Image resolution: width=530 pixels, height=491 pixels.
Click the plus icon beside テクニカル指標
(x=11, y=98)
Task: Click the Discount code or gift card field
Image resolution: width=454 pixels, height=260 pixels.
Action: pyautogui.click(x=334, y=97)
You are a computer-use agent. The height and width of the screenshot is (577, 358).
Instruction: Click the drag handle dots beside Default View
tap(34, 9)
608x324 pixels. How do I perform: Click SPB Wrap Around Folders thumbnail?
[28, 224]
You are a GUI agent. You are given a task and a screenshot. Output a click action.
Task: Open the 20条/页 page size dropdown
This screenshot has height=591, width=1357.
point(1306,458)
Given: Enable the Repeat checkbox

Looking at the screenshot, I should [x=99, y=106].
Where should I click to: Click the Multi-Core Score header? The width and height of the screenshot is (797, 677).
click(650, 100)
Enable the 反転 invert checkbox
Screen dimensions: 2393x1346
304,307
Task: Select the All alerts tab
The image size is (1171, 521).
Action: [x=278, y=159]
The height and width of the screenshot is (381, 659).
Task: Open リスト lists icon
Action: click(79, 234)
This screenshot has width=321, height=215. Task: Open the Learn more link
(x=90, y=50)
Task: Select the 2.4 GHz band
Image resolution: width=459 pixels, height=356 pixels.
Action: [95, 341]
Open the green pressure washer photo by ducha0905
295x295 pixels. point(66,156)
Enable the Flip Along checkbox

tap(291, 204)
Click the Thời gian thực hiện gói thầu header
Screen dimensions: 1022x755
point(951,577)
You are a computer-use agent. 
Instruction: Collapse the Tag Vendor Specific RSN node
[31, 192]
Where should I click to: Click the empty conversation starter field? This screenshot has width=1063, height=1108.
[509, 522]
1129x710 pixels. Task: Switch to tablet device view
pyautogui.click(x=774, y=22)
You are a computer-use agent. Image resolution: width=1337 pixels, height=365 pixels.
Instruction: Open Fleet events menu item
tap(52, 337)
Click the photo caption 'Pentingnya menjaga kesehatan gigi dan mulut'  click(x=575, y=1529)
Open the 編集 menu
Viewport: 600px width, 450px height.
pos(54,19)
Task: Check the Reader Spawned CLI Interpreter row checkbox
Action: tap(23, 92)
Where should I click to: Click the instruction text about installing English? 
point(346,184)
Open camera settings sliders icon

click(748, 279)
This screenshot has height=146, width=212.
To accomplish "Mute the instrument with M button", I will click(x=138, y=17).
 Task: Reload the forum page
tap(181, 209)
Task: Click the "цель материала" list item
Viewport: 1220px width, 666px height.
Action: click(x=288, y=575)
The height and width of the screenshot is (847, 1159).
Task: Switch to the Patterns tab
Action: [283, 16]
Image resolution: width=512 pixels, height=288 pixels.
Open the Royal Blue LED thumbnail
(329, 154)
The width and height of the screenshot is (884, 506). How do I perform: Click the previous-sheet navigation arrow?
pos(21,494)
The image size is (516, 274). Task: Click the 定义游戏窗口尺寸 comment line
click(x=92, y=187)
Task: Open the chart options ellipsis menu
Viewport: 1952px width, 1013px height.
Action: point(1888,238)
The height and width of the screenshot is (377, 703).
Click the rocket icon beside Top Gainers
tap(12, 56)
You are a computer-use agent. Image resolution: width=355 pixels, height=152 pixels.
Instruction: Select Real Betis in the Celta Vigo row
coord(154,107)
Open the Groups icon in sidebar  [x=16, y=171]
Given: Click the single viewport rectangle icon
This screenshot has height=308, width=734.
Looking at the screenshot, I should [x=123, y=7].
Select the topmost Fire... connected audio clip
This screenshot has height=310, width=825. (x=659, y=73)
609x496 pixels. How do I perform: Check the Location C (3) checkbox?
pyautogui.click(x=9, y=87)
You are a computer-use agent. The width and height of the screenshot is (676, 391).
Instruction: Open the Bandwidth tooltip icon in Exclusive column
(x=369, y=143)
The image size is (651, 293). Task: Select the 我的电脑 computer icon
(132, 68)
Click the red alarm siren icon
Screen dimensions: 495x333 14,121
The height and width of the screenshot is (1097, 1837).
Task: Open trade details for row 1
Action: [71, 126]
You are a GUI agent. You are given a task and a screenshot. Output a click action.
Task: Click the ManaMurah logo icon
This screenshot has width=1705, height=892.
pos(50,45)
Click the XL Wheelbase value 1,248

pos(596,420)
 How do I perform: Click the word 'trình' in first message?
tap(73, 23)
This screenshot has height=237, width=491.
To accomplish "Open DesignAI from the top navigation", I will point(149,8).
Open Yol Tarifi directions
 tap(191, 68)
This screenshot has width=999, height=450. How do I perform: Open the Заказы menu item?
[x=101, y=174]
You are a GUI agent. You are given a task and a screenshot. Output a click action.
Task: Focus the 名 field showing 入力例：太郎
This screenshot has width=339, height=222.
──────
> **과제 내용**:
위의 줄 가운데 "size"라는 문자열이 들어 있는 줄이 몇 개인지 숫자만 알려 주세요. 대소문자는 구분합니다.

> **과제 정답**:
4